The Bombay High Court has clarified that goods requiring a mandatory license for import under the Drugs and Cosmetics Act, 1940, are classified as ‘prohibited goods’ under Section 2(33) of the Customs Act, 1962, if imported without such a license. The act of ‘import’ is complete upon the entry of goods into the territorial waters of India, and at that point, the prohibition attaches.
Since the intention to warehouse the goods and subsequently re-export them does not cure the illegality of the initial import, the Court held that such ‘prohibited goods’ are liable for seizure and confiscation under the Customs Act, and the facility of re-export under Section 69 is not available for goods that were not legally imported in the first place.

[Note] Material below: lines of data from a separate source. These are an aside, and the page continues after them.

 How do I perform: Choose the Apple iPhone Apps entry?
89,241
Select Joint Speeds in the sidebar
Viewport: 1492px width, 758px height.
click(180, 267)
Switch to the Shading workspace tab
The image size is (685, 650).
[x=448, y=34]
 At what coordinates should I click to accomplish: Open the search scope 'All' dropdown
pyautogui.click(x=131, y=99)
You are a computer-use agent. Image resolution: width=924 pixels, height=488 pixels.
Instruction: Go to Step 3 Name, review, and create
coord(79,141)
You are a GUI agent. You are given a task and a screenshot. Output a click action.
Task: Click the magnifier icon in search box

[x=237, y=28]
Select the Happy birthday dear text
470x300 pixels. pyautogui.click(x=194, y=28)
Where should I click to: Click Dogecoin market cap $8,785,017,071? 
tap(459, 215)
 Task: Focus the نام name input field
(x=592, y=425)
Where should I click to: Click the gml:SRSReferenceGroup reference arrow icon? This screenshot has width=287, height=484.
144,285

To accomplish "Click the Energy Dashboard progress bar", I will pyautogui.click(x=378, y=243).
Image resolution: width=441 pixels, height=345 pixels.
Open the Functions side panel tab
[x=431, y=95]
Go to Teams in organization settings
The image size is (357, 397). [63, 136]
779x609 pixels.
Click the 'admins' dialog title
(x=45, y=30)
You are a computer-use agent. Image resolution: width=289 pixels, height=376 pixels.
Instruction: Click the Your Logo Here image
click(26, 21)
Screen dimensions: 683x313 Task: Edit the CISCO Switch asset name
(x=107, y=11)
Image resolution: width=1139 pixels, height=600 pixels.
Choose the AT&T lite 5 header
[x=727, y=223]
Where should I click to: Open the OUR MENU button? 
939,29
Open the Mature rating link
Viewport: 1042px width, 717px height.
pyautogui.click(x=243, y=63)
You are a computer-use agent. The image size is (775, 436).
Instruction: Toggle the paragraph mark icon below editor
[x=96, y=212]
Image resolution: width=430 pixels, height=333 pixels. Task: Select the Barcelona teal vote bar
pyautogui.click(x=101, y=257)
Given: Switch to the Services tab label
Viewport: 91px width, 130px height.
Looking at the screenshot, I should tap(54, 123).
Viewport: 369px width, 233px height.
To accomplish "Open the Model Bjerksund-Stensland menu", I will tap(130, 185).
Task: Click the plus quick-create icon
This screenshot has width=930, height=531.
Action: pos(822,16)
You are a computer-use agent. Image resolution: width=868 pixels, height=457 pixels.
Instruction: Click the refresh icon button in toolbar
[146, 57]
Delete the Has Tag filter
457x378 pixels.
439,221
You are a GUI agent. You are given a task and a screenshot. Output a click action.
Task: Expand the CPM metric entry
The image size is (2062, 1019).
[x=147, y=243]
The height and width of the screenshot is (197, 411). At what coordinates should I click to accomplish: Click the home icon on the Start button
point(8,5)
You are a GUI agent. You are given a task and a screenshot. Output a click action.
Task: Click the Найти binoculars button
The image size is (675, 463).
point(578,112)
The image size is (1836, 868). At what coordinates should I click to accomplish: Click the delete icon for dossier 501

The Division Bench comprising Justice G. S. Kulkarni and Justice Aarti Sathe observed that the definition of ‘import’ under Section 2(23) of the Customs Act means bringing goods into India from a place outside India, and ‘India’ under Section 2(27) includes its territorial waters. Therefore, the import process commences when the goods enter the territorial waters of India, not upon arrival at a port or warehouse.
The Bench noted that ‘prohibited goods’ under Section 2(33) of the Customs Act are defined as goods whose import is subject to any prohibition under the Customs Act or ‘any other law for the time being in force’. This phrasing incorporates the provisions of other statutes, such as the Drugs and Cosmetics Act, 1940, and the rules framed thereunder, into the customs framework.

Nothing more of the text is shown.